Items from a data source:
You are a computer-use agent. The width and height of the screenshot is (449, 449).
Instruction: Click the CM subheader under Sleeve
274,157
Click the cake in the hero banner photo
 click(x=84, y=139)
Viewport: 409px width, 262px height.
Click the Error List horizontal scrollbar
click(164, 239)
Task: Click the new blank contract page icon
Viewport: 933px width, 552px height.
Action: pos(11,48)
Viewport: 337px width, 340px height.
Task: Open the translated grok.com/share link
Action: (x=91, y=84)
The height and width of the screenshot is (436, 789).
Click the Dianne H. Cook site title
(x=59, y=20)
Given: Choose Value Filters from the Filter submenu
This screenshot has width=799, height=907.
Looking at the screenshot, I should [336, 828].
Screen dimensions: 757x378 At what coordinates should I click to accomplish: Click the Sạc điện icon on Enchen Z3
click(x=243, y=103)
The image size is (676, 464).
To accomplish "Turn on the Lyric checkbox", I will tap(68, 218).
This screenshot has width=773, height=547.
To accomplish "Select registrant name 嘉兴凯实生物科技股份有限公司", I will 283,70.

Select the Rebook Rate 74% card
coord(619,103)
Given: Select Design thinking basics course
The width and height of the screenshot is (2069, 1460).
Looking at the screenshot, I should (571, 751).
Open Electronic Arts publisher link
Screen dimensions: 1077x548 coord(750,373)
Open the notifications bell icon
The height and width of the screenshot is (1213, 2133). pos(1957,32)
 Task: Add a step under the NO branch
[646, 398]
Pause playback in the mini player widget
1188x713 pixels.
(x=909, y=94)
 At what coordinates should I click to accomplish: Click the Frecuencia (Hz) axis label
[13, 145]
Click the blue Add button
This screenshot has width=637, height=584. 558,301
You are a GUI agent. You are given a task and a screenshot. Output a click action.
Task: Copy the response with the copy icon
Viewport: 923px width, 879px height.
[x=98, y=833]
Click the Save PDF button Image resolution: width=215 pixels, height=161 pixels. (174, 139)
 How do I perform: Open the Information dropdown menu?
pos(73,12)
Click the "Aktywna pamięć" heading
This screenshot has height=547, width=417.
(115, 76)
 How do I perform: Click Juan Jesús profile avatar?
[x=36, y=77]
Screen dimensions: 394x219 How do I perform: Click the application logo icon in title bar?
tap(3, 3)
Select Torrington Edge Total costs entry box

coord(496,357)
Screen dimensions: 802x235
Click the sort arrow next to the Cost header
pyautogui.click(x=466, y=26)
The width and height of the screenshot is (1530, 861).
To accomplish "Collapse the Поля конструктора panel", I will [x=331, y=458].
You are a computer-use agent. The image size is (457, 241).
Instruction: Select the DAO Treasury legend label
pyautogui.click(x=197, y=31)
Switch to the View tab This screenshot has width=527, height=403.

> [Work to be completed] Give the data again, exactly as it appears above.

> [Solution to this problem]
You are a computer-use agent. The width and height of the screenshot is (449, 449).
Instruction: Click the CM subheader under Sleeve
274,157
Click the cake in the hero banner photo
 click(x=84, y=139)
Viewport: 409px width, 262px height.
Click the Error List horizontal scrollbar
click(164, 239)
Task: Click the new blank contract page icon
Viewport: 933px width, 552px height.
Action: pos(11,48)
Viewport: 337px width, 340px height.
Task: Open the translated grok.com/share link
Action: (x=91, y=84)
The height and width of the screenshot is (436, 789).
Click the Dianne H. Cook site title
(x=59, y=20)
Given: Choose Value Filters from the Filter submenu
This screenshot has width=799, height=907.
Looking at the screenshot, I should [336, 828].
Screen dimensions: 757x378 At what coordinates should I click to accomplish: Click the Sạc điện icon on Enchen Z3
click(x=243, y=103)
The image size is (676, 464).
To accomplish "Turn on the Lyric checkbox", I will tap(68, 218).
This screenshot has width=773, height=547.
To accomplish "Select registrant name 嘉兴凯实生物科技股份有限公司", I will 283,70.

Select the Rebook Rate 74% card
coord(619,103)
Given: Select Design thinking basics course
The width and height of the screenshot is (2069, 1460).
Looking at the screenshot, I should (571, 751).
Open Electronic Arts publisher link
Screen dimensions: 1077x548 coord(750,373)
Open the notifications bell icon
The height and width of the screenshot is (1213, 2133). pos(1957,32)
 Task: Add a step under the NO branch
[646, 398]
Pause playback in the mini player widget
1188x713 pixels.
(x=909, y=94)
 At what coordinates should I click to accomplish: Click the Frecuencia (Hz) axis label
[13, 145]
Click the blue Add button
This screenshot has width=637, height=584. 558,301
You are a GUI agent. You are given a task and a screenshot. Output a click action.
Task: Copy the response with the copy icon
Viewport: 923px width, 879px height.
[x=98, y=833]
Click the Save PDF button Image resolution: width=215 pixels, height=161 pixels. (174, 139)
 How do I perform: Open the Information dropdown menu?
pos(73,12)
Click the "Aktywna pamięć" heading
This screenshot has height=547, width=417.
(115, 76)
 How do I perform: Click Juan Jesús profile avatar?
[x=36, y=77]
Screen dimensions: 394x219 How do I perform: Click the application logo icon in title bar?
tap(3, 3)
Select Torrington Edge Total costs entry box

coord(496,357)
Screen dimensions: 802x235
Click the sort arrow next to the Cost header
pyautogui.click(x=466, y=26)
The width and height of the screenshot is (1530, 861).
To accomplish "Collapse the Поля конструктора panel", I will [x=331, y=458].
You are a computer-use agent. The image size is (457, 241).
Instruction: Select the DAO Treasury legend label
pyautogui.click(x=197, y=31)
Switch to the View tab This screenshot has width=527, height=403.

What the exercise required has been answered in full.